Stated problem: Could you copy out the stretch from the line containing "Image resolution: width=631" through the end of the records below, swapping "Viewport" for "Display" and keeping everything else the same?
┄┄┄┄┄┄┄┄┄┄
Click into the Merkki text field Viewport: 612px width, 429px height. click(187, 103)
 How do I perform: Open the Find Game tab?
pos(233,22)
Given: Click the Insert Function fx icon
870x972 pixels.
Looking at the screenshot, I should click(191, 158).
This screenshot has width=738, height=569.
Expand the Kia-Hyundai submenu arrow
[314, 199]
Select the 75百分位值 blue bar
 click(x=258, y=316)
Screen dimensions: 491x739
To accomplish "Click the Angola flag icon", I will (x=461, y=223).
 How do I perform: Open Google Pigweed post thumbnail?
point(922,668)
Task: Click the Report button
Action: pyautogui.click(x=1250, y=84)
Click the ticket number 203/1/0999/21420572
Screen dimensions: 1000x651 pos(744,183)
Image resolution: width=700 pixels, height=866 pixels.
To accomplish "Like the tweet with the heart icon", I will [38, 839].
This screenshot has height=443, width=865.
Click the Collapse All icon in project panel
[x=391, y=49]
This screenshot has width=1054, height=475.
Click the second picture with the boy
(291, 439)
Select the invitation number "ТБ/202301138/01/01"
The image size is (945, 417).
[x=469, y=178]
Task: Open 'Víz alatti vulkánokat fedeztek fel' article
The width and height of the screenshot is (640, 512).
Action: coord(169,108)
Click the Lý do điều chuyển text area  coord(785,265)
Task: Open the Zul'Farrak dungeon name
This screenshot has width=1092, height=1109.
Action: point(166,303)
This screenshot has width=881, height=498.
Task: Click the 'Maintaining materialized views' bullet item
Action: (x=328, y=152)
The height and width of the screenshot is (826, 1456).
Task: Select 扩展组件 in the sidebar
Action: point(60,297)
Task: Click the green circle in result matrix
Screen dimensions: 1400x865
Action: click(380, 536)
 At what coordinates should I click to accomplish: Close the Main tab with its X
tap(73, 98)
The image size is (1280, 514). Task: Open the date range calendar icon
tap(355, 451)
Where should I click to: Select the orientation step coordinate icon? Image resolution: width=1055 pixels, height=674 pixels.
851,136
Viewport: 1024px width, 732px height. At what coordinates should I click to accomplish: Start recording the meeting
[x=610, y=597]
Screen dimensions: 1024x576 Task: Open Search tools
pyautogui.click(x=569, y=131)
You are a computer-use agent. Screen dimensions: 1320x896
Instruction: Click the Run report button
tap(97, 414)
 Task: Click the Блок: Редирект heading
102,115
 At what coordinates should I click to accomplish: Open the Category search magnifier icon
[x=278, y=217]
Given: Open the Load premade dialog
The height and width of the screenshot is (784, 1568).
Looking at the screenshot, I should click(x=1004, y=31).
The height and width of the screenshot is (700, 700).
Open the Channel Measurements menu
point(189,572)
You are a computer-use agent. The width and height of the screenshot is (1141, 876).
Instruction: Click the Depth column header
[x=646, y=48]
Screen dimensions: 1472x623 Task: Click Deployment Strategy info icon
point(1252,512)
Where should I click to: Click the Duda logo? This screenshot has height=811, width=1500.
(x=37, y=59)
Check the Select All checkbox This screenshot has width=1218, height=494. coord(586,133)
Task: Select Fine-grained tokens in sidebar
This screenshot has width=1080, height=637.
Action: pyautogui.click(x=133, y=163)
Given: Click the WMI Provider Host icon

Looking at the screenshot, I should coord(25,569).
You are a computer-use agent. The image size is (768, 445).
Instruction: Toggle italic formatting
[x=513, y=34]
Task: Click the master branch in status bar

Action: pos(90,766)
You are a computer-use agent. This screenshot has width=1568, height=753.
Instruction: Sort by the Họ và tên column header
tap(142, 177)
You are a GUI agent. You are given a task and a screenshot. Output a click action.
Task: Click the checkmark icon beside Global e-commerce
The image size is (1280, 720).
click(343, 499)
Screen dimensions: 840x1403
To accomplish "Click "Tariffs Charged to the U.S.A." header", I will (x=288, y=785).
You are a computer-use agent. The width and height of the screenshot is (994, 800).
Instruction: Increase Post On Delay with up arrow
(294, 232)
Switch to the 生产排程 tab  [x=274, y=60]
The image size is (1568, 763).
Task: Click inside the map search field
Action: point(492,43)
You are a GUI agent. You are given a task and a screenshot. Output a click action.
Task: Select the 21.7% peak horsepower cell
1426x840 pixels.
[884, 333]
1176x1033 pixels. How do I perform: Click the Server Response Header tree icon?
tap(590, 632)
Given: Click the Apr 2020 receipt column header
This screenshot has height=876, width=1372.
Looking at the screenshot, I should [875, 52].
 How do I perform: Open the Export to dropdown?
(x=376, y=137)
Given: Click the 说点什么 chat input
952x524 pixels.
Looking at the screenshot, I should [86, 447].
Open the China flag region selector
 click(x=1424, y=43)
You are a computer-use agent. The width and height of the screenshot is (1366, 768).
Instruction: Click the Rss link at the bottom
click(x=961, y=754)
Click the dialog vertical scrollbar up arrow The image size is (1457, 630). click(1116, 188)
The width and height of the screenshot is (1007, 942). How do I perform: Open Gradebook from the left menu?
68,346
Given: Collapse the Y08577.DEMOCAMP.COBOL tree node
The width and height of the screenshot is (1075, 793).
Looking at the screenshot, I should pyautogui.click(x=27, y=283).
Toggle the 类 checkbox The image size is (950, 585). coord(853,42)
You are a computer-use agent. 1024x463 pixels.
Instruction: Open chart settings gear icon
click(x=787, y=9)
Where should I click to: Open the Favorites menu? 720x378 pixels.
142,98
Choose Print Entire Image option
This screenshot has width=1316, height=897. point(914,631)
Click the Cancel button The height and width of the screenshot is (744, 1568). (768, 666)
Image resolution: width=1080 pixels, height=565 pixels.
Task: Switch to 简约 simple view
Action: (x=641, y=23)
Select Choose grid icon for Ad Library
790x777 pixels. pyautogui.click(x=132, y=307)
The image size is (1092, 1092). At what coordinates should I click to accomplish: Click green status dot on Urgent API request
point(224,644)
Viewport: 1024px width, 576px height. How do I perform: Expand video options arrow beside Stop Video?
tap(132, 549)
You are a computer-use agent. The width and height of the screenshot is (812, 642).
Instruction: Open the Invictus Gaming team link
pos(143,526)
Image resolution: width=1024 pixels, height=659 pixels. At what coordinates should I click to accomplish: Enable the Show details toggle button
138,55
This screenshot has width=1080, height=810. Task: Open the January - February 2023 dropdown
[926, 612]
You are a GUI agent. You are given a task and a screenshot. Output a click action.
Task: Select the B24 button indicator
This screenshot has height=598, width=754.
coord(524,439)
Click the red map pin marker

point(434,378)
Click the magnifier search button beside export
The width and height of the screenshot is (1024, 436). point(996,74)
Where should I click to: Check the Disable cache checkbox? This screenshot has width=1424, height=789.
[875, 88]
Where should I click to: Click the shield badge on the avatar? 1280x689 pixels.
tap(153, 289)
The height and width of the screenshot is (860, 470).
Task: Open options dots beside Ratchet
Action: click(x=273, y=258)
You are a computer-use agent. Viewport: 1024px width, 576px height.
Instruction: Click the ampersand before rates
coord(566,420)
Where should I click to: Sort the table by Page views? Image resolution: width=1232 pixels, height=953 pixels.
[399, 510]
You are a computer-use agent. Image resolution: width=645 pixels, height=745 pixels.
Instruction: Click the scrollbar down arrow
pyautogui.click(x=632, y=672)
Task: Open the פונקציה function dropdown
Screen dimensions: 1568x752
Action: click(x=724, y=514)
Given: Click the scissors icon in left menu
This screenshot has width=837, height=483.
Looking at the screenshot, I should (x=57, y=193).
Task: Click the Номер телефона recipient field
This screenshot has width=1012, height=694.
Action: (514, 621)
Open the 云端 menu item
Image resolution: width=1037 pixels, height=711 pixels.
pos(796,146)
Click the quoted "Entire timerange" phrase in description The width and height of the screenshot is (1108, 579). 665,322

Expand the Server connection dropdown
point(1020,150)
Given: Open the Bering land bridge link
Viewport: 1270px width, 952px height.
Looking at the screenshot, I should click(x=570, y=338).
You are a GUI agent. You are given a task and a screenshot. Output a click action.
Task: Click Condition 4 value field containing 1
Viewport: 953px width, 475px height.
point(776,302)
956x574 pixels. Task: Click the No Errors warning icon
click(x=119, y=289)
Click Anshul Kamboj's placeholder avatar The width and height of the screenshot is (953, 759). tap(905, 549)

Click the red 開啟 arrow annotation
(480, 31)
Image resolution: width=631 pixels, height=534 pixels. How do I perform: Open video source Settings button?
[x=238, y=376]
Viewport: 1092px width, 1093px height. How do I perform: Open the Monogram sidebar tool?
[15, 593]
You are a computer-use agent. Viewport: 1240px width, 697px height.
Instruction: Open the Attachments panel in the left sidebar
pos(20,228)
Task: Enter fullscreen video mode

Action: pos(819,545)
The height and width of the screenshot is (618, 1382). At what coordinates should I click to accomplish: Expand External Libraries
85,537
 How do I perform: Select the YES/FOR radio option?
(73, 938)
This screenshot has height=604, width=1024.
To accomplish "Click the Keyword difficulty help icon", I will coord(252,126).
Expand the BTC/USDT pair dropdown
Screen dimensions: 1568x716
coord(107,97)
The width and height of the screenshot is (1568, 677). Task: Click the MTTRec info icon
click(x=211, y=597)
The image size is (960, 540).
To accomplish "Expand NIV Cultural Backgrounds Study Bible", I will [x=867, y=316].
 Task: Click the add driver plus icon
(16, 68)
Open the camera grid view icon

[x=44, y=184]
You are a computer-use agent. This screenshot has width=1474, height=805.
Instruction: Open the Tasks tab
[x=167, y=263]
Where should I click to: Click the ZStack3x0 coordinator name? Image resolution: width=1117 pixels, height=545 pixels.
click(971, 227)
┄┄┄┄┄┄┄┄┄┄
Solution for this problem:
Image resolution: width=631 pixels, height=534 pixels. How do I perform: Open video source Settings button?
[x=238, y=376]
Display: 1092px width, 1093px height. How do I perform: Open the Monogram sidebar tool?
[15, 593]
You are a computer-use agent. Display: 1240px width, 697px height.
Instruction: Open the Attachments panel in the left sidebar
pos(20,228)
Task: Enter fullscreen video mode

Action: pos(819,545)
The height and width of the screenshot is (618, 1382). At what coordinates should I click to accomplish: Expand External Libraries
85,537
 How do I perform: Select the YES/FOR radio option?
(73, 938)
This screenshot has height=604, width=1024.
To accomplish "Click the Keyword difficulty help icon", I will coord(252,126).
Expand the BTC/USDT pair dropdown
Screen dimensions: 1568x716
coord(107,97)
The width and height of the screenshot is (1568, 677). Task: Click the MTTRec info icon
click(x=211, y=597)
The image size is (960, 540).
To accomplish "Expand NIV Cultural Backgrounds Study Bible", I will [x=867, y=316].
 Task: Click the add driver plus icon
(16, 68)
Open the camera grid view icon

[x=44, y=184]
You are a computer-use agent. This screenshot has width=1474, height=805.
Instruction: Open the Tasks tab
[x=167, y=263]
Where should I click to: Click the ZStack3x0 coordinator name? Image resolution: width=1117 pixels, height=545 pixels.
click(971, 227)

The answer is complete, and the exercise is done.